La Fondation arabe pour l’image c’est également une bibliothèque de 1 300 ouvrages, quinze expositions et huit publications depuis sa création, sans compter la cofondation de l’Observatoire du patrimoine moderne, catalyseur d’initiatives. Le 2 mai dernier, la fondation a reçu le prix Sharjah de l’Unesco, qui récompense les efforts d’une personnalité ayant contribué par ses œuvres artistiques, intellectuelles ou promotionnelles, au développement et à la propagation dans le monde de la culture arabe (le second lauréat du prix étant l’éditeur Farouk Mardam-Bey).
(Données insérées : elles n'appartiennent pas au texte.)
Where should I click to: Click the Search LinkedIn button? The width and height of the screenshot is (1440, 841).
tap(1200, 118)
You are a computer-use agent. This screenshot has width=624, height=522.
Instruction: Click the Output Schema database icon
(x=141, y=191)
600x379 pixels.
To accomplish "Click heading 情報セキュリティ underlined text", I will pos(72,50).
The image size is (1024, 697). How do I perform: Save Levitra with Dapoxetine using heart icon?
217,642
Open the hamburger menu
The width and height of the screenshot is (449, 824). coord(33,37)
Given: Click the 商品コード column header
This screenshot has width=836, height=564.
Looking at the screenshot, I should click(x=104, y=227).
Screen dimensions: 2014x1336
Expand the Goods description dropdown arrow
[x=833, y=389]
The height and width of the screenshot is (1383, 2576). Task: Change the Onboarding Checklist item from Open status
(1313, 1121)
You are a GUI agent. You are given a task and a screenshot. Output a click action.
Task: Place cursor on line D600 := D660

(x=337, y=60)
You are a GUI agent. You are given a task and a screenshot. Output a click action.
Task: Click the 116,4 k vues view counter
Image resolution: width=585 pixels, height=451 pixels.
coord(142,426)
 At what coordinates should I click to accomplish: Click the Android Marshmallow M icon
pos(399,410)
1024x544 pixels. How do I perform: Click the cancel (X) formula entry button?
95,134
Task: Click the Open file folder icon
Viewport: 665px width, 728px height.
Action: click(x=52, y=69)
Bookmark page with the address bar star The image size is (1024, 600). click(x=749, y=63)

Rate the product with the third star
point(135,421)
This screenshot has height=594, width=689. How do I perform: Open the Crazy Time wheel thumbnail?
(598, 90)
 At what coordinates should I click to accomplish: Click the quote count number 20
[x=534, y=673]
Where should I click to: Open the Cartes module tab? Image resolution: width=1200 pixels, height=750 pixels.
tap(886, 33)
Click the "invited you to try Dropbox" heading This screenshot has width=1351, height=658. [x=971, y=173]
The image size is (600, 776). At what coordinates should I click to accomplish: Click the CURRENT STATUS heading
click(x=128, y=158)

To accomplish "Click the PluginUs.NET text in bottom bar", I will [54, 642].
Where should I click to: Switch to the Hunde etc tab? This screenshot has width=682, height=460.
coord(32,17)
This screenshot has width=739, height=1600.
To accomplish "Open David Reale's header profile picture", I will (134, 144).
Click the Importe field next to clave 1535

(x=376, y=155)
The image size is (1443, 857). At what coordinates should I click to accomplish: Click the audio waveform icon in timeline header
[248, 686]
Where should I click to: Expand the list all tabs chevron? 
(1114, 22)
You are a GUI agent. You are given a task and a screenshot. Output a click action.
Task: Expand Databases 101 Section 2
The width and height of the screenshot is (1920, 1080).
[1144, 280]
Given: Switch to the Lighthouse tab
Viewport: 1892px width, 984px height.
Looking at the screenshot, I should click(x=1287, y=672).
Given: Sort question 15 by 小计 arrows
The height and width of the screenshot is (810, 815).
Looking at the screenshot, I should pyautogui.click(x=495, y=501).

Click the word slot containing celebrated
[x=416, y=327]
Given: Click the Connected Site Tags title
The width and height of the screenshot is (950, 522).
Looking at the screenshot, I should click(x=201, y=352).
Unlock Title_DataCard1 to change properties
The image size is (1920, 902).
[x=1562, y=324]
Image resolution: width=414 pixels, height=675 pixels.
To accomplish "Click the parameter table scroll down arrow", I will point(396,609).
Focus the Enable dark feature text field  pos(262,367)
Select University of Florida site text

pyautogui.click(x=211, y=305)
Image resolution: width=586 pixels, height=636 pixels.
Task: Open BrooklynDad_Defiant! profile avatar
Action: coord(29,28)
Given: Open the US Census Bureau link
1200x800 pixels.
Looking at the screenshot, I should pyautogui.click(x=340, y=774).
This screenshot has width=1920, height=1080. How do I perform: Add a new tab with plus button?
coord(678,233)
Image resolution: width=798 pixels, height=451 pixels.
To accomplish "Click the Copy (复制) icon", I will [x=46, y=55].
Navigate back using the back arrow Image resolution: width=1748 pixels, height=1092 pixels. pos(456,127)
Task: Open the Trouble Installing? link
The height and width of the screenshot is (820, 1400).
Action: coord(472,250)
«Historiquement, le prix est plus souvent remis à des individus, souligne Rima Mokaiesh. L’année passée, nous avions été nominés et la question de savoir si la photographie était un élément important dans la culture arabe avait été posée. Nous avons reçu la réponse cette année et nous en sommes très fiers. C’était très important pour nous que notre travail et la photographie soient reconnus dans la culture arabe». Qui plus est, cette reconnaissance institutionnelle, délivrée par une entité comme l’Unesco, met du baume au cœur à la fondation privée de subventions publiques malgré ses efforts destinés à l’intérêt public.
Delphine Darmency
Photos Julien Bonnin
www.fai.org.lb
La Journée des archives
Si, pour sa première édition en 2013, la Journée internationale des archives avait regroupé sept institutions, cette année, dix de plus ont répondu présentes. Du 7 au 9 juin dernier, dix-sept institutions, orchestrées par l’Observatoire du patrimoine moderne (le Moho) ont donc joué le jeu et accepté d’ouvrir les portes et placards de leurs archives au grand public: Le Centre arabe pour l’architecture, la Fondation arabe pour l’image, la Fondation pour la recherche et l’archivage de la musique arabe, an-Nahar, l’AUB, L’Orient-Le Jour, la Bibliothèque orientale, la Fondation Liban Cinéma, la Collection Fouad Debbas, l’Institut Cervantes, la Bibliothèque nationale, Solidere, le centre de documentation et de recherche Umam, l’Usek, la bibliothèque Recto Verso, l’Institut des études palestiniennes et Dar al-Hayat.